▸ **Task goal**
Every record must come back unchanged, apart from the pictures, which are dropped.

(Screenshot grounding data)

== Segment start ==

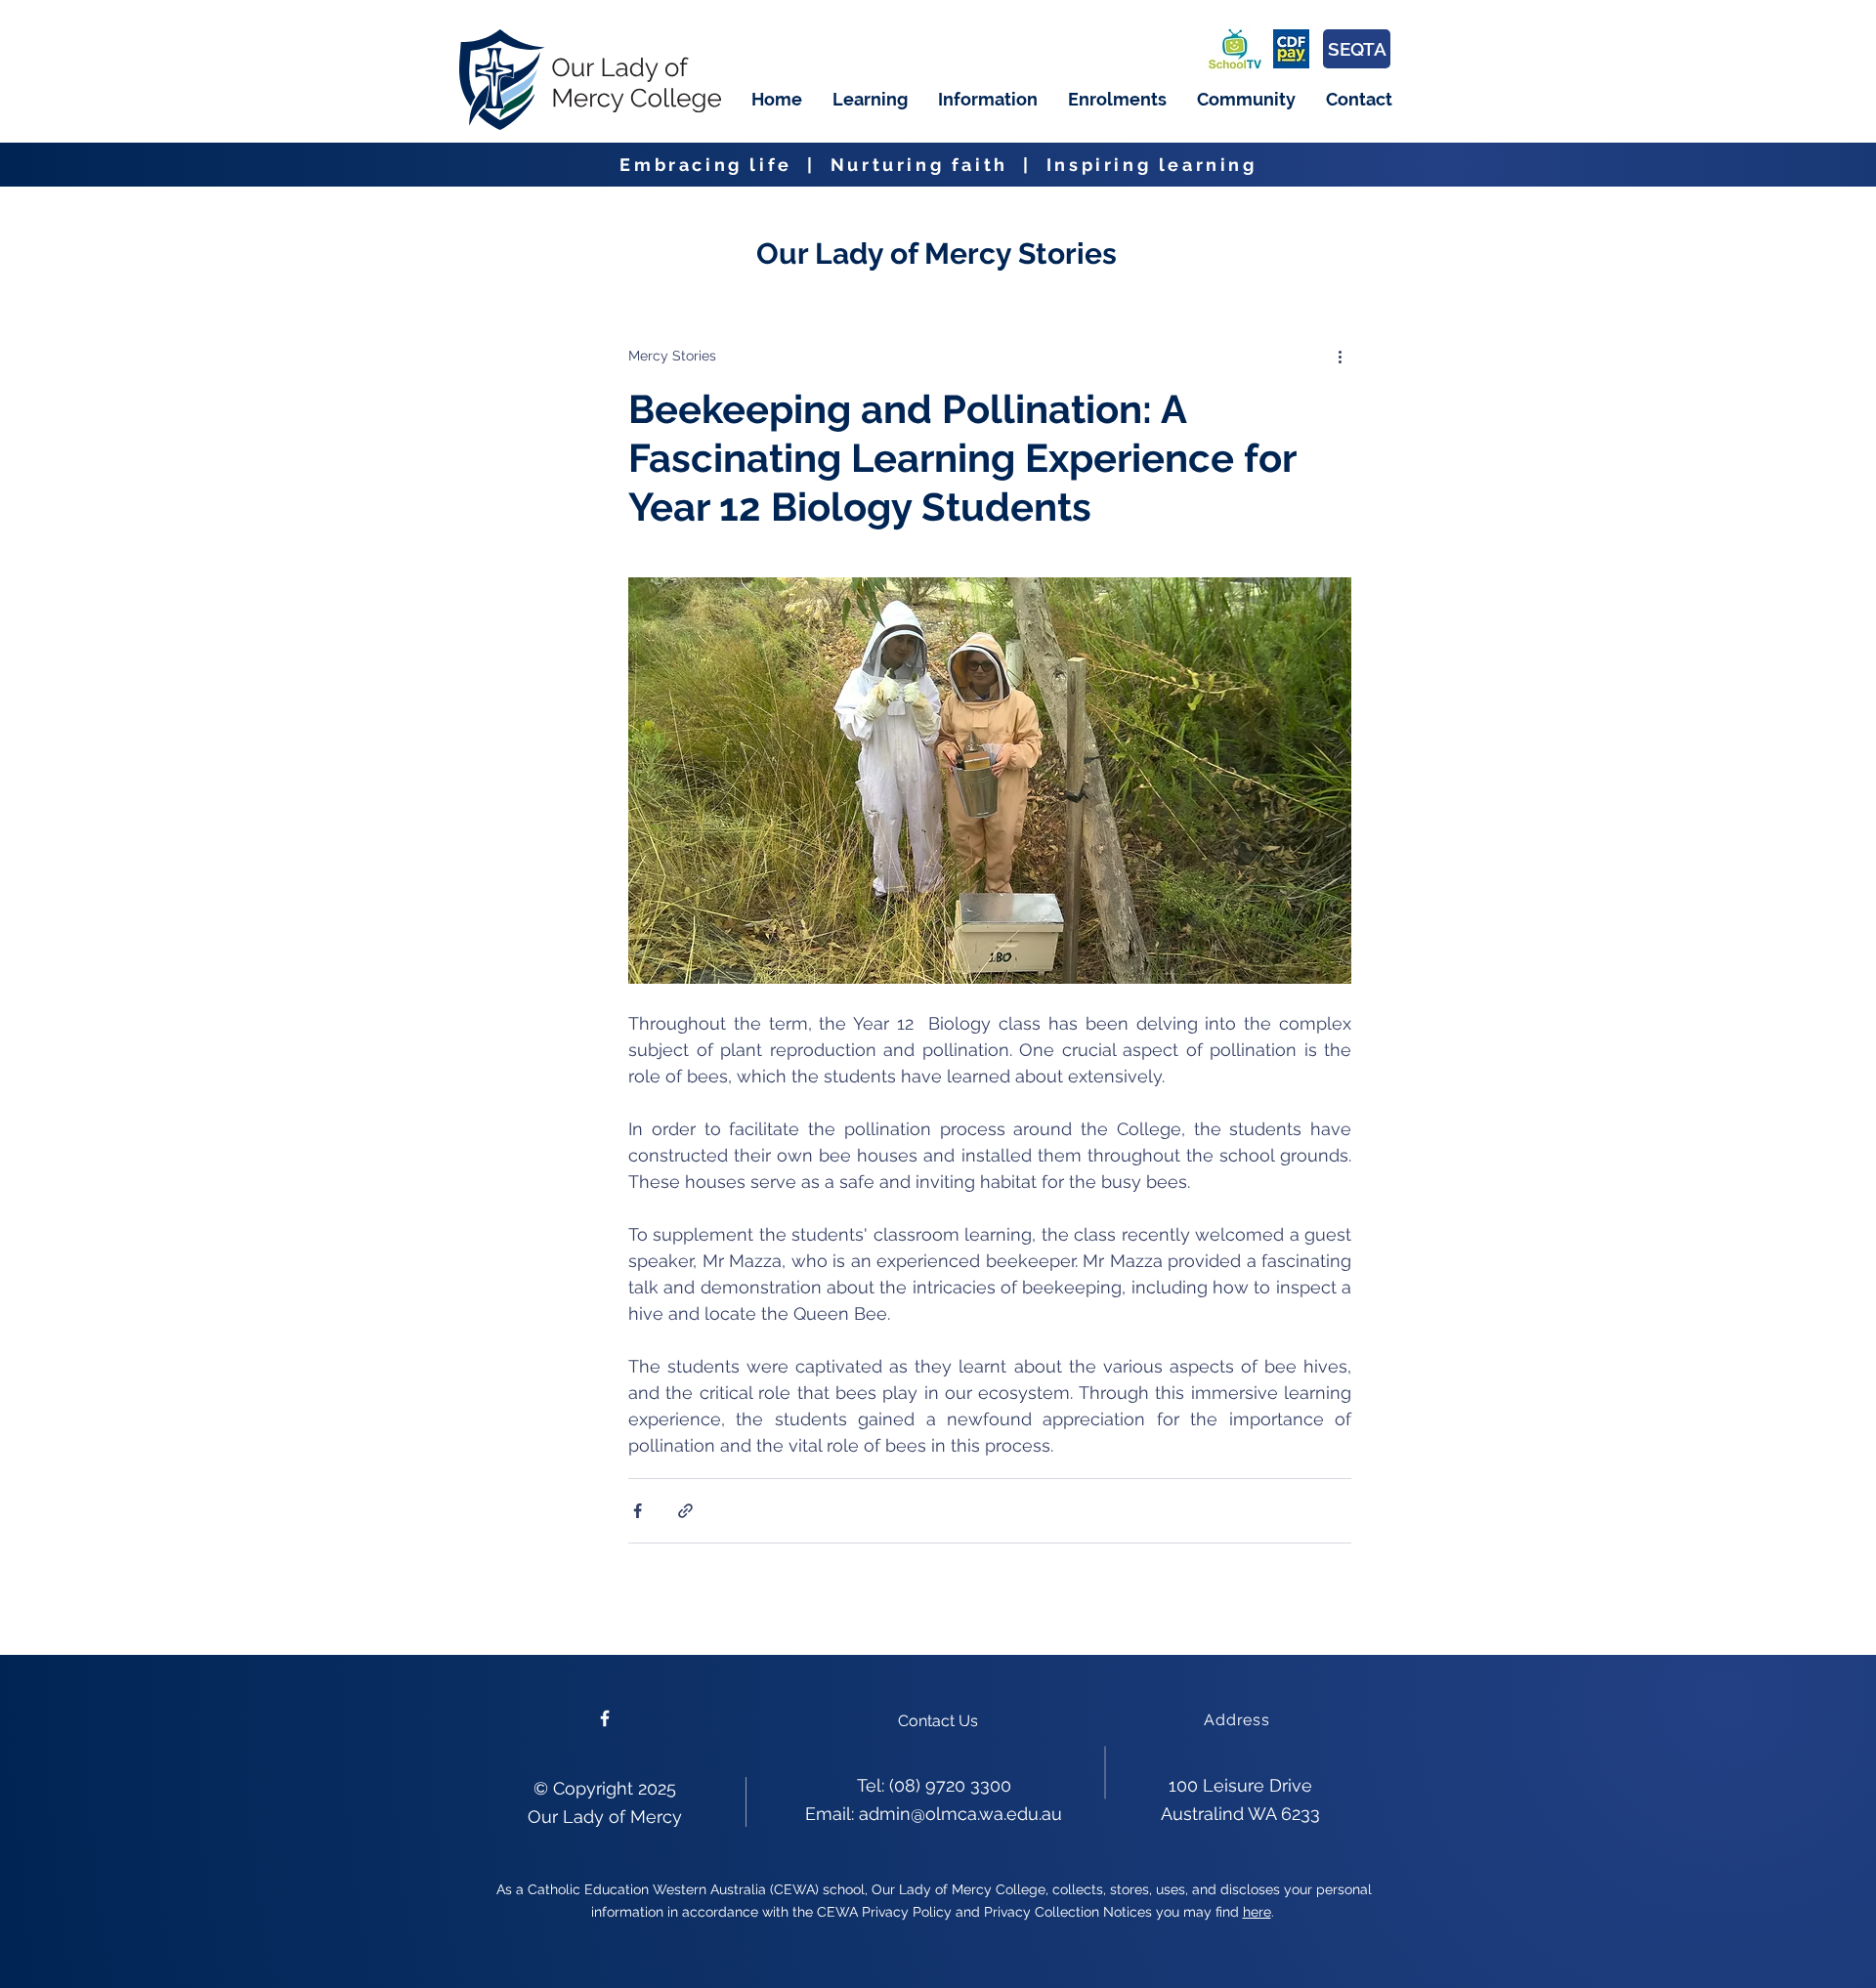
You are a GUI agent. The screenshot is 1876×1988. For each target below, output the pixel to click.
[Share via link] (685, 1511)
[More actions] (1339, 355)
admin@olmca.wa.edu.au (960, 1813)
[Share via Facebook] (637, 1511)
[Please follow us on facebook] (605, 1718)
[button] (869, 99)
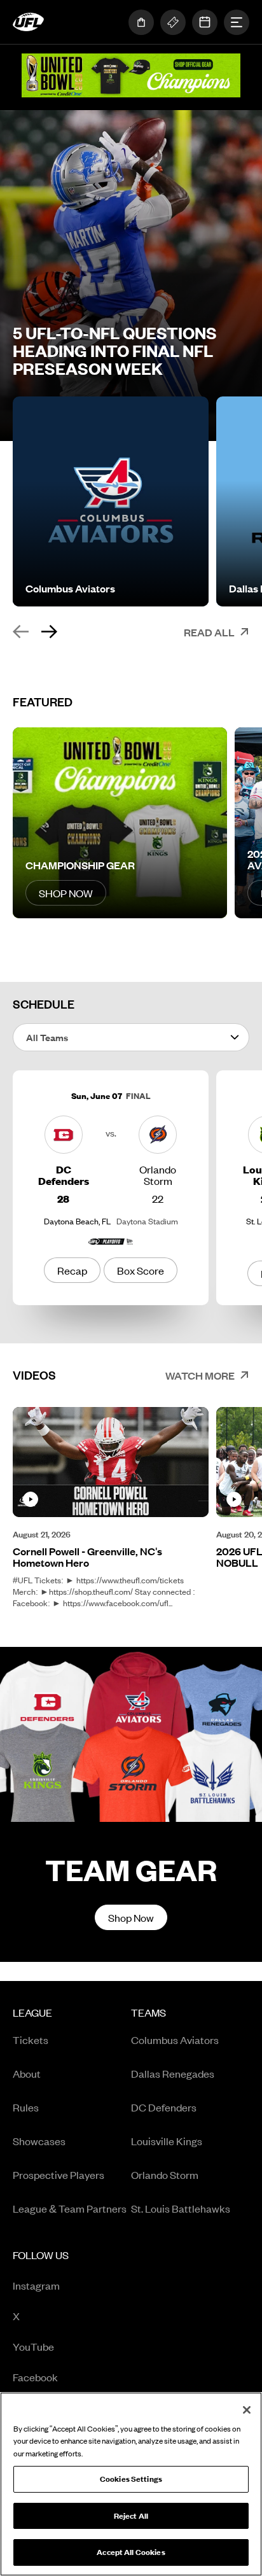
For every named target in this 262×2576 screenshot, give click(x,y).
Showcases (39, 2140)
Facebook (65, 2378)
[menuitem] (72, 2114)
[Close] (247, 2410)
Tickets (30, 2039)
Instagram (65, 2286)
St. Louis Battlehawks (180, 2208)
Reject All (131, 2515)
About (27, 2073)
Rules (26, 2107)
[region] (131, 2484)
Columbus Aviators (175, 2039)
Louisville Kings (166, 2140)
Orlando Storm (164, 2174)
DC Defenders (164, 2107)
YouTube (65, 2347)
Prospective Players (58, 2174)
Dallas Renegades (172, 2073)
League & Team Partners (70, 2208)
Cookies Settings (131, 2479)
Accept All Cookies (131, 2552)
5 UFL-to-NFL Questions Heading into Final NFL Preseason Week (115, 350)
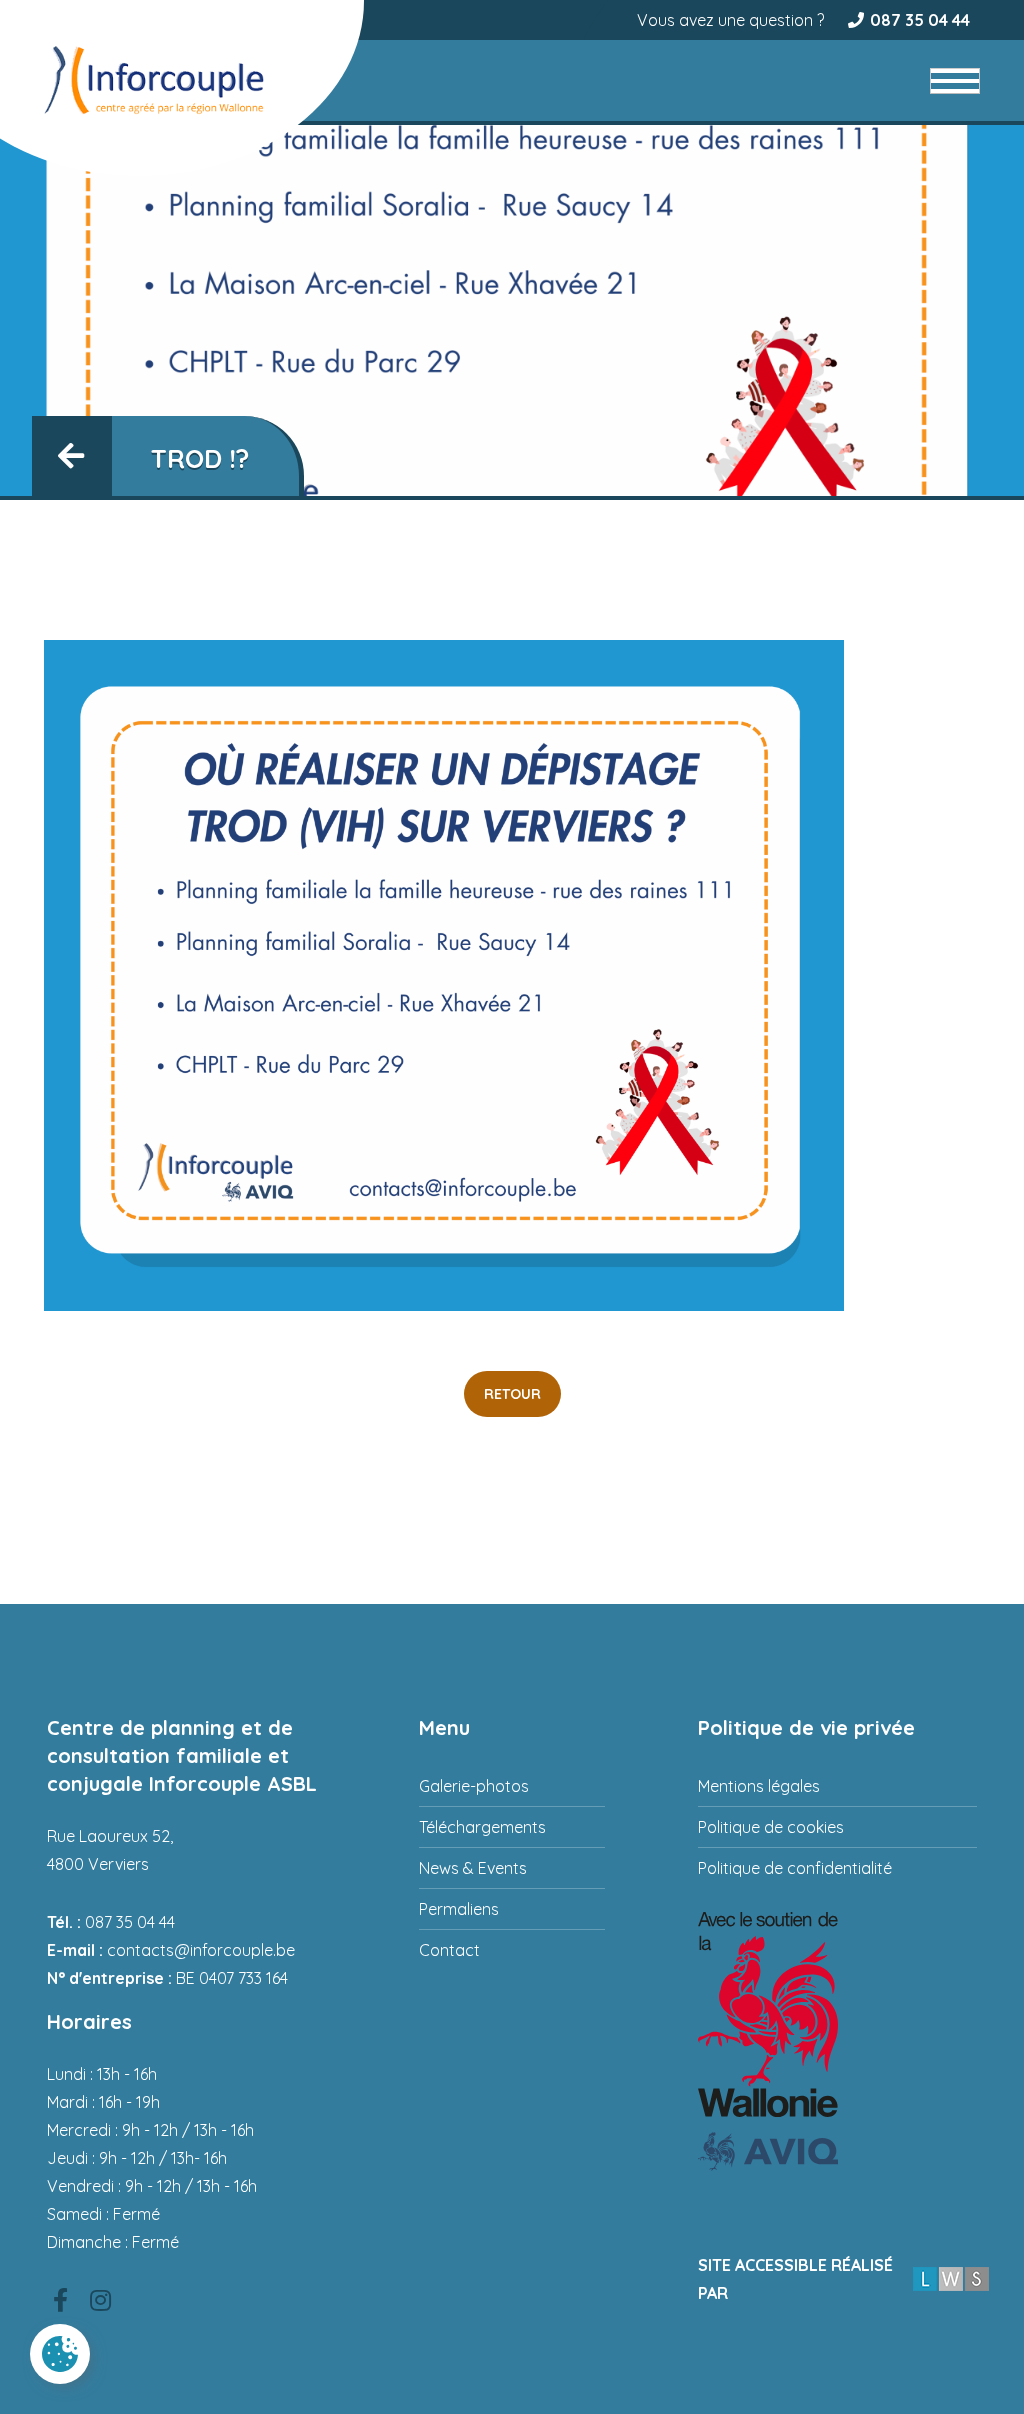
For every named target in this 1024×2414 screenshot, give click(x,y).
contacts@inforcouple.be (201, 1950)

== Segment end ==

▸ **Output for this task**
You are a GUI agent. The screenshot is 1876×1988. For each target below, output the pixel to click.
[Share via link] (685, 1511)
[More actions] (1339, 355)
admin@olmca.wa.edu.au (960, 1813)
[Share via Facebook] (637, 1511)
[Please follow us on facebook] (605, 1718)
[button] (869, 99)
For every named target in this 262×2576 screenshot, give click(x,y).
Showcases (39, 2140)
Facebook (65, 2378)
[menuitem] (72, 2114)
[Close] (247, 2410)
Tickets (30, 2039)
Instagram (65, 2286)
St. Louis Battlehawks (180, 2208)
Reject All (131, 2515)
About (27, 2073)
Rules (26, 2107)
[region] (131, 2484)
Columbus Aviators (175, 2039)
Louisville Kings (166, 2140)
Orlando Storm (164, 2174)
DC Defenders (164, 2107)
YouTube (65, 2347)
Prospective Players (58, 2174)
Dallas Renegades (172, 2073)
League & Team Partners (70, 2208)
Cookies Settings (131, 2479)
Accept All Cookies (131, 2552)
5 UFL-to-NFL Questions Heading into Final NFL Preseason Week (115, 350)
For every named target in this 1024×2414 screenshot, give click(x,y).
contacts@inforcouple.be (201, 1950)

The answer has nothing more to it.